# Pas het toe:
1/ Waardoor wordt het voorbeen volgens de tekst over spieren aan de romp bevestigd?
2/ Pak de tekst over spieren en bewegingsproblemen op na de laatste zin en schrijf hem verder.

# Leestekst:
—————
BEWEGINGSBEPERKING

Landes_1
Landes_2
Landes_3

DE SPIEREN

Een spier is opgebouwd uit spierbundels, die weer zijn opgebouwd uit spiervezels. De spier is omgeven door een bindweefsellaag. De spieren hechten zich aan het skelet door middel van pezen, die heel kort maar ook heel lang kunnen zijn.

De spiervezels in een spier zijn evenwijdig gericht en hebben de eigenschap zich te kunnen samentrekken. Hierbij wordt de spier dus korter (en dikker). Het gevolg is dat de twee punten waar de spier aan het skelet verbonden is naar elkaar toe gebracht worden.

Nadat een spier zich heeft samengetrokken kan deze zich weer ontspannen.
Om de oorspronkelijke toestand te krijgen zal een andere spier moeten samentrekken. Spieren met een tegengestelde werking zijn elkaars antagonisten.

Bij het voortbewegen zijn voortdurend spieren met antagonistische werking actief, zodat de beweging evenwichtig en harmonieus verloopt. Deze spieren werken dus eigenlijk samen.
Bijzonder is dat de bevestiging van het voorbeen aan de romp uitsluitend door spieren wordt gerealiseerd. De romp hangt als het ware aan spieren tussen de beide voorbenen.

PROBLEMEN MET BEWEGEN

Een spierknoop kan de beweging aantasten doordat het de spieren kort en stijf houdt en daardoor de beweeglijkheid beperkt. Ook andere spieren worden hierdoor in spanning gehouden. Ze houden tegen dat spieren zich ontspannen, waardoor deze snel moe worden, langzaam van een inspanning herstellen en overdreven aanspannen als ze hun werk doen.
—————
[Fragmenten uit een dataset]
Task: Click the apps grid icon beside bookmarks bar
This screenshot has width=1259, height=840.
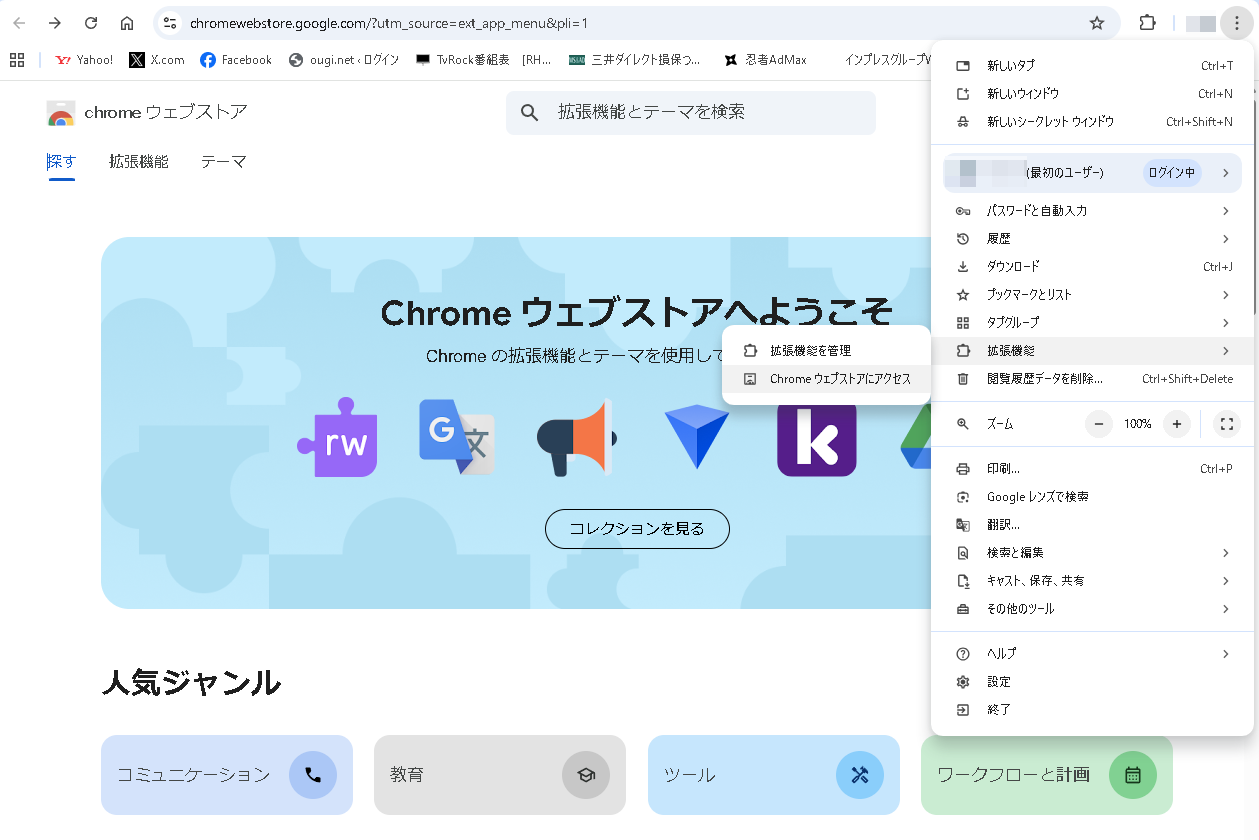Action: click(17, 59)
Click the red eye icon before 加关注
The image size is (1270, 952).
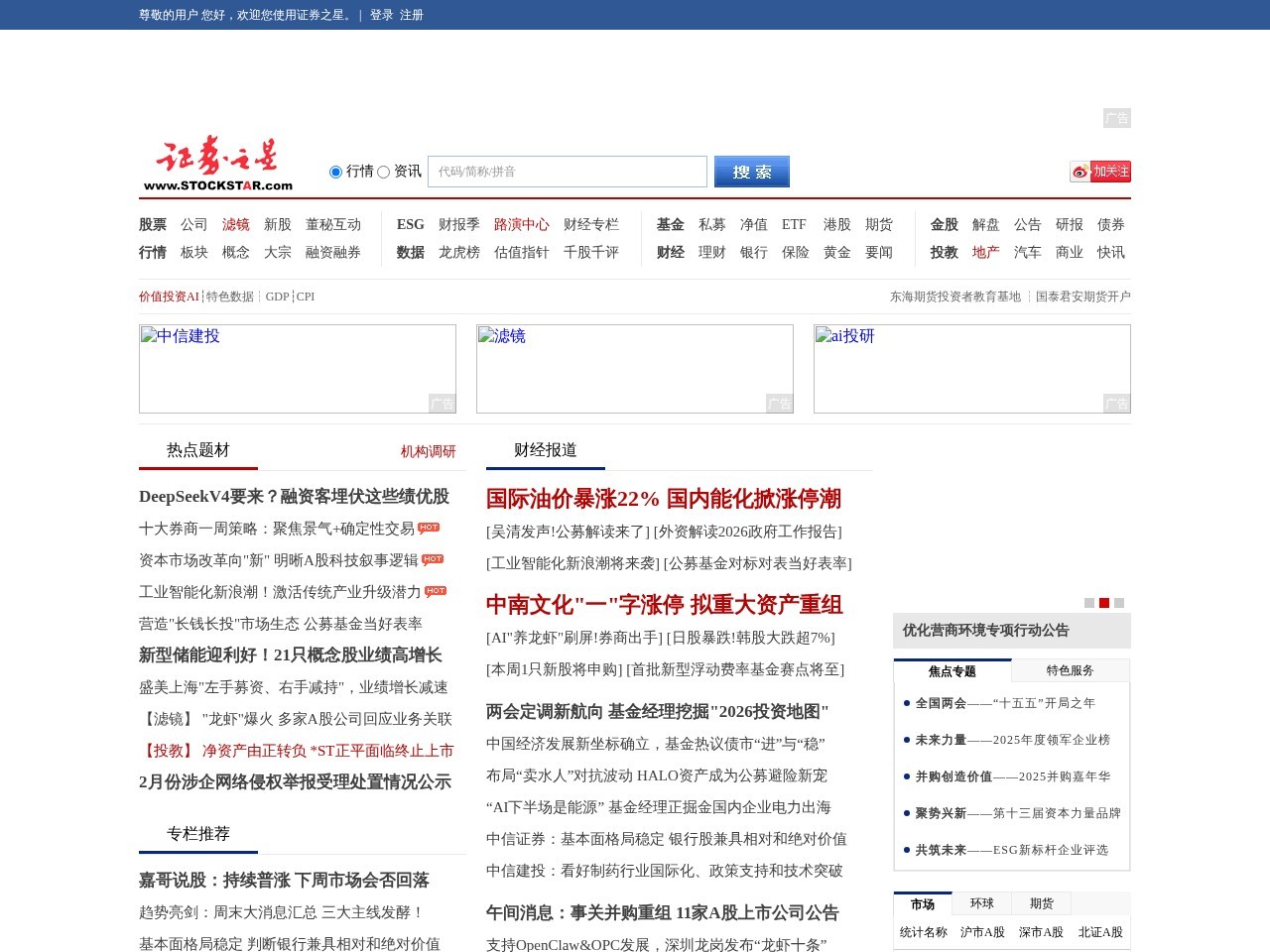click(x=1079, y=172)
—————
# Antwoorden opdrachten:
1/ Uitsluitend door spieren.

2/
Ze kunnen spieren ook uit balans houden, in de zin dat ze gewrichten deels kunnen ontwrichten. Het verzwakkende effect op de spieren kan coördinatieproblemen geven, met struikelen tot gevolg. Om te bewegen is het nodig dat sommige spieren zich verkorten en dat andere langer worden. Een spierknoop zorgt ervoor dat de spier geen van beiden makkelijk doet.
Uitrekken en samentrekken zijn beiden vervelend en verergeren de pijn waardoor je steeds minder gaat bewegen.

De spieren die min of meer het werk hebben neergelegd worden in functie overgenomen door andere spieren of spiergroepen die door deze ongewone taak overbelast raken. Deze spieren zullen zich vervolgens ook gaan verkorten, waardoor een groot deel van het lichaam betrokken kan raken. De spieren worden stijf en het bewegingsbereik wordt steeds minder. De pijn maakt dat je niet wìlt bewegen en uiteindelijk kùn je niet meer bewegen.